=== DATA EXCERPTS ===
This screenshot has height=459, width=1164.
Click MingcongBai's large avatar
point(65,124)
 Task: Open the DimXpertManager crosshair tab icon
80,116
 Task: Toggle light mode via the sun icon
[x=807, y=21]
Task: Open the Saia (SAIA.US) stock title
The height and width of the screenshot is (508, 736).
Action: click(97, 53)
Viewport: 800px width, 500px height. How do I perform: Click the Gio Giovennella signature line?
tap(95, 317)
===
=== DATA EXCERPTS ===
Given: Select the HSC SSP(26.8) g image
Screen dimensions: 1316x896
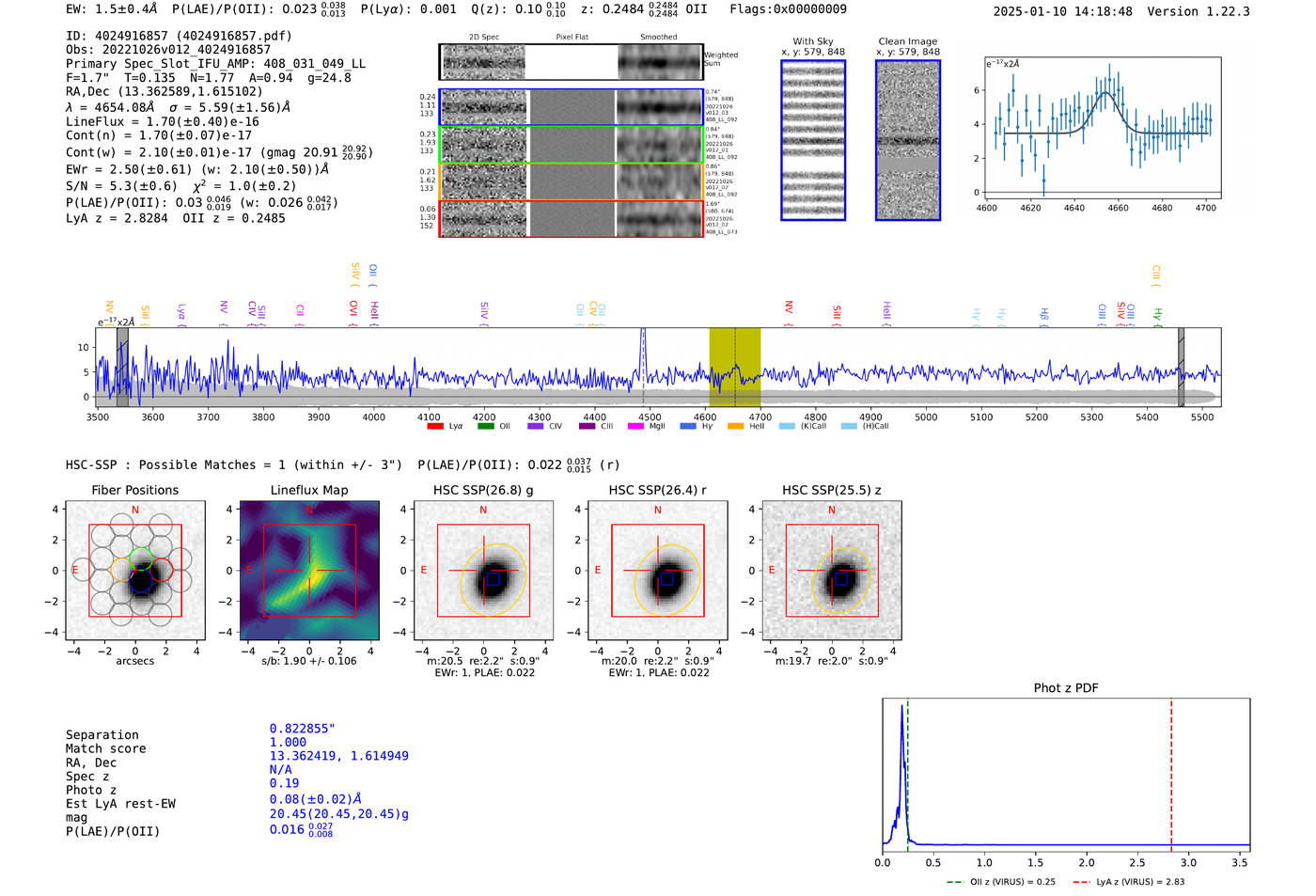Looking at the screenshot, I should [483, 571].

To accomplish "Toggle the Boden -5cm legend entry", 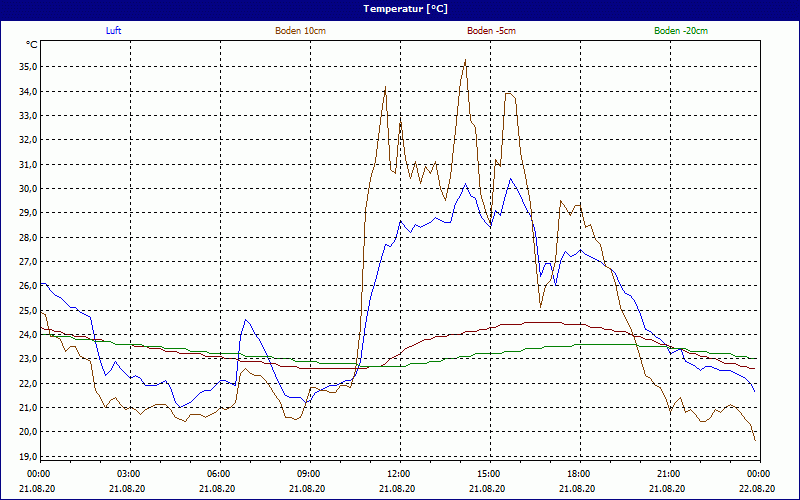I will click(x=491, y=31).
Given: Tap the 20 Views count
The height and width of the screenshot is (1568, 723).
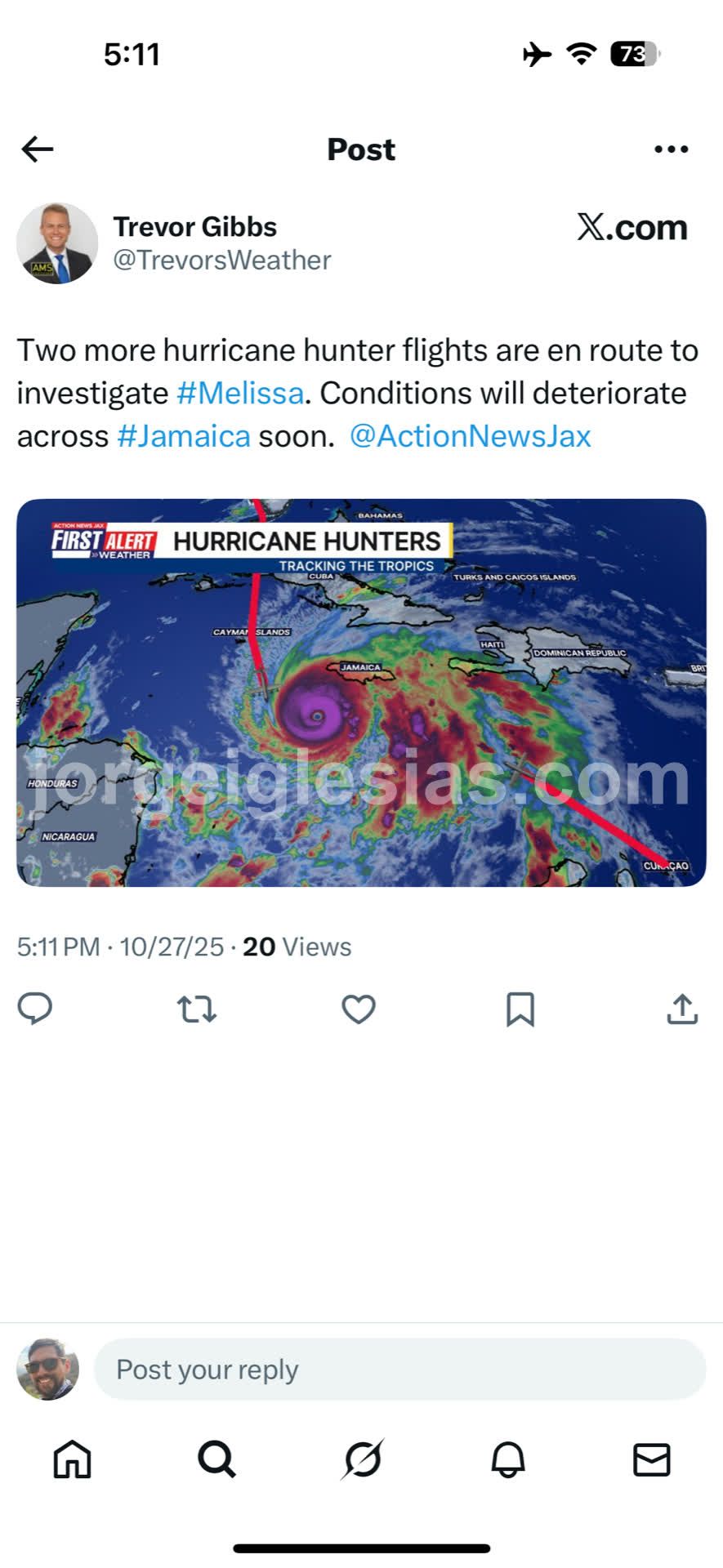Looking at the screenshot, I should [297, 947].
===
Wherever the string "Given" is found in the listing above, copy the line that contains it.

■ TASK ANSWER ■
Given: Select the HSC SSP(26.8) g image
Given: Tap the 20 Views count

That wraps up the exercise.